Second in a series: During GivingTuesday, CityView Today is spotlighting a few of the 79 nonprofit agencies supported by the Cumberland Community Foundation’s annual observance of the global day of generosity. Make your gift here between November 20th and November 29th to have it amplified by a $550,000 match.
Today: we speak with Sustainable Sandhills Executive Director Wayne Rider.
CITYVIEW: Why is your organization’s work vital to the people you serve?
RIDER: One of many examples is the current state of the Cape Fear River Basin. Regretfully our primary source of drinking water is contaminated with industrial waste like GenX. And polluted with litter like single-use plastics. We serve to raise awareness and encourage local residents to know what they are drinking before they drink it. We encourage community members to not litter and support programs like Fayetteville Beautiful and Five for Friday which is a pledge to pick up five pieces of litter on Friday.
We live at ground zero in Cumberland County with Chemours in our backyard and industrial waste flowing down the Cape Fear River through our county. The ongoing contamination of the Cape Fear River Basin could be one of the worst human-caused disasters in history, time will tell. The long term health effects of what we drink daily are not completely understood yet, scientific research is ongoing. With that said, we have a lot of work ahead of us to better raise awareness, so community members are making informed choices.
How does what you do benefit the community as a whole?
Everyone needs natural resources such as reliable power, clean air, healthy food, and freshwater. Today, tomorrow, and forever. That concept is at the core of sustainability. We encourage the wise use of our natural resources. This is a win win for community members and our environment. Reducing the cost of electric and water bills (what PWC shares with us day in and day out), fuel consumption at the pump, growing fresh vegetables in backyards versus buying imported produce. Buying fewer disposable items. It all adds up to substantial savings for local residents practicing sustainability.
Tell us about your operation, and what your annual budget allows you to do — and how you make decisions about what gets left out if there’s a budget shortfall…
Sustainable Sandhills is a local community based non-profit that primarily operates from grant funding and partnerships with governmental organizations. We do very well serving our partner programs that overlap with our ongoing projects and programs. But we often fall short in non-profit goals like community engagement, sharing sustainable tips, and increasing public awareness of environmental issues and the benefits of sustainability. As well as small things that have a big impact, like promoting and encouraging participation in Earth Day events that take place annually in April.
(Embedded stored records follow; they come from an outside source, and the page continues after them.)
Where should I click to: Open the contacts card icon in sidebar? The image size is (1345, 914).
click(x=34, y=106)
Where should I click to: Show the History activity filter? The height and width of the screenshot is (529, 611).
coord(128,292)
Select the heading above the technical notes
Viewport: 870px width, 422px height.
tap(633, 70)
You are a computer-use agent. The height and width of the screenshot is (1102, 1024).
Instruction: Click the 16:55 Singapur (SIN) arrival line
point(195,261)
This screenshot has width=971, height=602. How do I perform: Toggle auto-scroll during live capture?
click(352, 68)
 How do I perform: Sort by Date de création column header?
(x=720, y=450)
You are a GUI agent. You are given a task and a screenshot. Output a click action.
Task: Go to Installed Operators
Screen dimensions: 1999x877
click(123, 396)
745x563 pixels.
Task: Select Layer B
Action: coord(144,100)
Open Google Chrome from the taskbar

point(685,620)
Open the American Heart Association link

How does the financial boost you get from the Cumberland Community Foundation make a difference in the life of your organization?
The Foundation has been a longtime supporter of Sustainable Sandhills going back to the early 2000s. The financial boost is a blessing that helps fill funding gaps in program support. With that said, what the Foundation does is just not about a financial boost — non-profits run off time, talent and treasure. The Foundation is a local gem or lighthouse for local non-profits. The mentorship, coaching, and education provided by the Foundation to local non-profits is priceless.
What’s your message to those who are considering supporting the Foundation? Why should they be a part of Giving Tuesday and support the campaign?
Always support your local community whenever you can. Whether buying locally grown food, merchandise, or donating. Your support for the Foundation’s Giving Tuesday campaign is a wonderful way to make a meaningful change at the local level.
About Wayne Rider: His background is diverse with military leadership, small business operations in the local community, wildlife biology and habitat improvements. He describes himself as a conservationist at heart, always looking for opportunities to give back to our environment. He's a lifelong learner of sustainability and a believer in the Sustainable Sandhills mission and values.